■ **Problem to work on**
Extend the forum thread about cutting copper wire for tumbling bottles by writing what comes next after its final line.

■ **Supplied passage**
# Cutting Copper Wire...



## Staunton Dan (Jul 4, 2008)

I know that this has been shown before but I just wanted to show my set-up. I don't have a bottle tumbler but I am using a rock tumbler that I have had for years. I am only able to clean the inside of the smaller bottles  and I just put some mineral oil on the outside. Works pretty good. The larger the bottle the more copper you need and the tiny motor on the tumbler can't handle too much weight. I use about a 1/2 pound of copper per bottle max. 

 I am able to get uncoated copper wire from a local scrap dealer for $3.00 a pound. I recycle all of the copper and brass that I have accumulated and can cut that $3.00 down considerably. Find a solid piece of steel and drill a hole through it from the top with about a 3/8" drill bit. Use the same drill bit to cut the small copper pieces. Drill a smaller diameter hole at right angles to the 1st hole to feed the copper wire through. As the copper wire feeds, the 3/8" drill cuts it in little pieces. I can cut about 10 pounds per hour at a considerable savings. BTW, I was able to find a few round pieces of stainless steel at the scrap yard with the holes already drilled. Works great. I use 2 vices, one to mount the drill and the other for the steel chuck. Heres some photos. Good luck.


----------



## Staunton Dan (Jul 4, 2008)

*RE: Cutting Copper Wire...2*

Cutting Copper Wire...2


----------



## Staunton Dan (Jul 4, 2008)

*RE: Cutting Copper Wire...3*

Cutting Copper Wire...3


----------



## GuntherHess (Jul 4, 2008)

You can actually buff the outside of bottles with a buffing wheel and polishing compound. You just have to be careful. I have done it on some bottles that just had some outside areas of stain. Cylinders are pretty easy, rectangular bottles with recessed panels are more difficult.


----------



## Staunton Dan (Jul 4, 2008)

Thanks Matt, I'll try that.


----------



## Staunton Dan (May 26, 2009)

Here's a repost for ncbred on how to cut copper wire or how I do it anyway.


----------



## capsoda (May 26, 2009)

#/16 is a bit too big Tim. Sell it and pic up a roll of 14/3. 12/3 will work ok but the smaller diameter wire gets into small places better.


----------



## ncbred (May 26, 2009)

Thanks for the repost.  Do they sell bare copper ground wire at places like Lowes?


----------



## LC (May 26, 2009)

■ **Supplied material**
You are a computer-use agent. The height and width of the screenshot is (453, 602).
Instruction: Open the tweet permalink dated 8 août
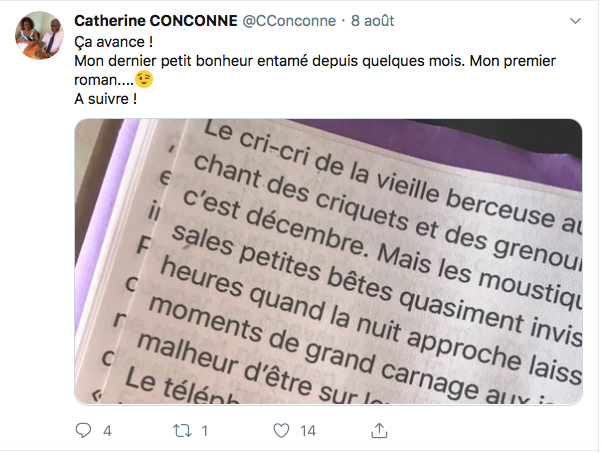pos(372,21)
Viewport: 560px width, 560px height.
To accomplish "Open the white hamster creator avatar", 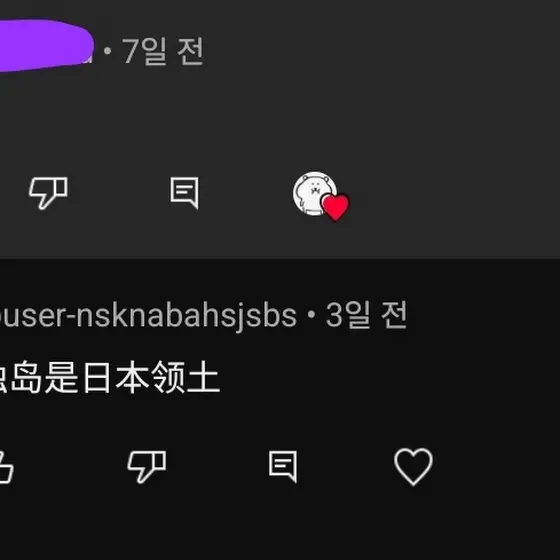I will coord(314,194).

■ **Output for this task**
I tried that once Matt , also learned the hard way about having to be extra careful . Of all bottles I tried first was a paneled pontiled soda from Cincinnati , put a nice long crack up the neck because of buffing in once place too long . Nothing like learning the hard way . As you say , You can definitely get good results using this method , but you do have to be extra careful not to get the glass too hot , for it surely will crack . I suggest to all that try this method to start out experimenting with a good old Junker bottle first to get the feel of what you are doing as for buffing with a compound .


----------



## Staunton Dan (May 26, 2009)

They might but that would be quite expensive. Now that the price of copper is down I can buy stripped 12 gauge for $1.50 per pound at a local scrap yard. I usually take my scrap copper and brass in at the same time and they give me 65 cents a pound for it. You'd be surprised how much there is in dumps. Every time I find a piece while digging, I put it aside. I don't have to clean it either except for knocking the dirt off and maybe taking a brush to it. 



> ORIGINAL:  ncbred
> 
> Thanks for the repost.  Do they sell bare copper ground wire at places like Lowes?


----------



## druggistnut (May 27, 2009)

If you're using a buffing wheel and jewelers/lapidary rouge, make sure to fill the bottle with water and cork it first. It will dissipate the majority of the friction heat. Better yet, if you can fill it with water and have a trickle flowing on the spot you are buffing, it will cool AND polish better.
 Bill


----------



## LC (May 27, 2009)

Another good suggestion Bill , I never thought of that at the time I was trying it .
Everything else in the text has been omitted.